今度やるなら、もっとうまくできると思います。

<証言:桑田 良昭(くわた・よしあき)>
実験が一日延びてしまったので、帰京するのも一日延びることになりました。僕は、どうしても用事があったので、日曜日に帰らなければならず、新幹線で一足先に帰ることにしました。駅についてから、新幹線の切符を買うには、60円足りないことに気づきました。 1週間も睡眠不足の日々が続いていて、所持金がどれくらいあるのか、まったく意に介していなかったのですが、財布の中のお金がわずかに足りません。JRですから、60円まけてくれるとは思えません。しかたなく、外へ出て、ATMを探し始めました。郵便局と銀行のカードはもっていましたから、お金はおろせるだろうと思っていました。

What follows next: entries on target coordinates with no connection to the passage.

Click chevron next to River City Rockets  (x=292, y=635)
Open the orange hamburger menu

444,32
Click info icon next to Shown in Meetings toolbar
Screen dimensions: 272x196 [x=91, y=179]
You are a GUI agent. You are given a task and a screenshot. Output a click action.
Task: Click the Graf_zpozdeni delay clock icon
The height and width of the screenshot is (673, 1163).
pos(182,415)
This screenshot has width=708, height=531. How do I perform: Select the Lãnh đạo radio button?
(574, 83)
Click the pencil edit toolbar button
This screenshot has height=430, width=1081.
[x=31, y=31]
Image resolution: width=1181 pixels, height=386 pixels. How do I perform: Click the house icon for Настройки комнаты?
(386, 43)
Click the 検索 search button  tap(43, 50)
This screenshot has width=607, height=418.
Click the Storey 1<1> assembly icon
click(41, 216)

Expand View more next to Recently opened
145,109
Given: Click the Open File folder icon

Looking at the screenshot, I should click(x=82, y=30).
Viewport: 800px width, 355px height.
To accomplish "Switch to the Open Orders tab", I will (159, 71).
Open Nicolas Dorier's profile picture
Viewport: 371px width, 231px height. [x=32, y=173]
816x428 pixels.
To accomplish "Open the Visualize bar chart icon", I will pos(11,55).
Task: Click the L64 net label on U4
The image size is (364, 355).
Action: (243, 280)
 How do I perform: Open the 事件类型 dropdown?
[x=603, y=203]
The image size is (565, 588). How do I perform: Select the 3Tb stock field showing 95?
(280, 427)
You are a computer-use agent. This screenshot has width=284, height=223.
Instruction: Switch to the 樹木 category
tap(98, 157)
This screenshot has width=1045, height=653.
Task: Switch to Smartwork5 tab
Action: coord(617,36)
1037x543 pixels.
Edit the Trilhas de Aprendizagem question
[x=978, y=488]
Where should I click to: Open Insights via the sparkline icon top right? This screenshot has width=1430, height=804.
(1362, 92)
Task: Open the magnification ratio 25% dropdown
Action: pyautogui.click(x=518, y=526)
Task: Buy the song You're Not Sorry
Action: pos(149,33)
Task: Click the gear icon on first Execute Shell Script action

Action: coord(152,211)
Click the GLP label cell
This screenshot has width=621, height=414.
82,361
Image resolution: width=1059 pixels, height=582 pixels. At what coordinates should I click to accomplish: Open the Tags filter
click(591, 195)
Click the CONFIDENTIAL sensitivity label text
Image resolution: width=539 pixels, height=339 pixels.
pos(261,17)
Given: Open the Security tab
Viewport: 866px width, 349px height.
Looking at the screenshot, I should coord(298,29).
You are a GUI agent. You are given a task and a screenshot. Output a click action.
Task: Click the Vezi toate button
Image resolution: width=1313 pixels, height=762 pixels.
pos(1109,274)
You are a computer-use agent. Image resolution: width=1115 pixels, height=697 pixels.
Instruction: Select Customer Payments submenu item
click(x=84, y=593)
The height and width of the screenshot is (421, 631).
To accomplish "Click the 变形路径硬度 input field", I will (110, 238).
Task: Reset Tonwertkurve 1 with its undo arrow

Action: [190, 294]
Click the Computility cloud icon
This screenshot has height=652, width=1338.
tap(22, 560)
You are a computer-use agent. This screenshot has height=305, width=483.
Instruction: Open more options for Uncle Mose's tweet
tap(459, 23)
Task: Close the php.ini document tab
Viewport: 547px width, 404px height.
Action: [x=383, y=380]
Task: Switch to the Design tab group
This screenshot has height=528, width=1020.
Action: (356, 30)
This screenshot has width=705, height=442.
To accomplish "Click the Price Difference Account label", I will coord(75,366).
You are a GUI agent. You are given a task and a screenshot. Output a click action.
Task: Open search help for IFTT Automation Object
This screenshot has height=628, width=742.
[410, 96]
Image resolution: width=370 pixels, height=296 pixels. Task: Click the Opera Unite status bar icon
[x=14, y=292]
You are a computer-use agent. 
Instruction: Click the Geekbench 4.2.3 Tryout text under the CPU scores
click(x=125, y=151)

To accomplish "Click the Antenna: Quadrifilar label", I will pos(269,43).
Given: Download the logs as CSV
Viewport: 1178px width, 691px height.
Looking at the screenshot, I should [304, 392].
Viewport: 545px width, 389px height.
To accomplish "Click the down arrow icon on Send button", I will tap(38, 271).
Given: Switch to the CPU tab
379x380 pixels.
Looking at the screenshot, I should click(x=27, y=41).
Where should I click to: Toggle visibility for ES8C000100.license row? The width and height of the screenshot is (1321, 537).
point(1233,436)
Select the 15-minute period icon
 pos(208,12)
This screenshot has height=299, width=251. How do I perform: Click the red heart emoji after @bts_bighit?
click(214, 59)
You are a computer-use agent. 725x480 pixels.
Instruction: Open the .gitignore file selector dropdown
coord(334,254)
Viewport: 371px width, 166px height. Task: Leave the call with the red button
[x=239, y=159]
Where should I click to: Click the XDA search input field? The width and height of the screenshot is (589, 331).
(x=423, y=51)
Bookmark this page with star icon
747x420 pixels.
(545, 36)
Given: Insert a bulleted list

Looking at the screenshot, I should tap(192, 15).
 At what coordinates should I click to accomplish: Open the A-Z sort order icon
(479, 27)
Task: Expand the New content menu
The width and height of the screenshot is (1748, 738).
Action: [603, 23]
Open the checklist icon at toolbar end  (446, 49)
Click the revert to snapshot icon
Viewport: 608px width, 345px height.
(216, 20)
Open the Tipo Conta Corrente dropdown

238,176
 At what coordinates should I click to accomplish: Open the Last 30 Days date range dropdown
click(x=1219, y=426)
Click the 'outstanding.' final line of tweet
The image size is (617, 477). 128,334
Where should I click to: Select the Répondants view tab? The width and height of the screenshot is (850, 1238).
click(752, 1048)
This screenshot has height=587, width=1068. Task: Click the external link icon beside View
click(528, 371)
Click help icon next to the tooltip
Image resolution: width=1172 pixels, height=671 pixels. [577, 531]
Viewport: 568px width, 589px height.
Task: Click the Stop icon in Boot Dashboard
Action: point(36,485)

しかし、不運なことに、日曜日だったので、ATMはどこもしまっていたんです。 30分ほど駅のまわりをぐるぐると探し回って、銀行らしきところをさがしましたが、しかし、どこもしまっていました。で、僕の取った行動は、お金を恵んでもらうことでした。駅に高校生のグループがいたので、言ってみました。 「東京まで帰るのに60円だけ足りないので、悪いんだけど、お金貸してもらえませんか?」 幸運なことに、といいますか、その高校生は素直に貸して(返していないので、恵んでくれたわけですが)くれました。影で「人助けしちゃったよ、いいことしたなぁ」とまで言われてしまいました。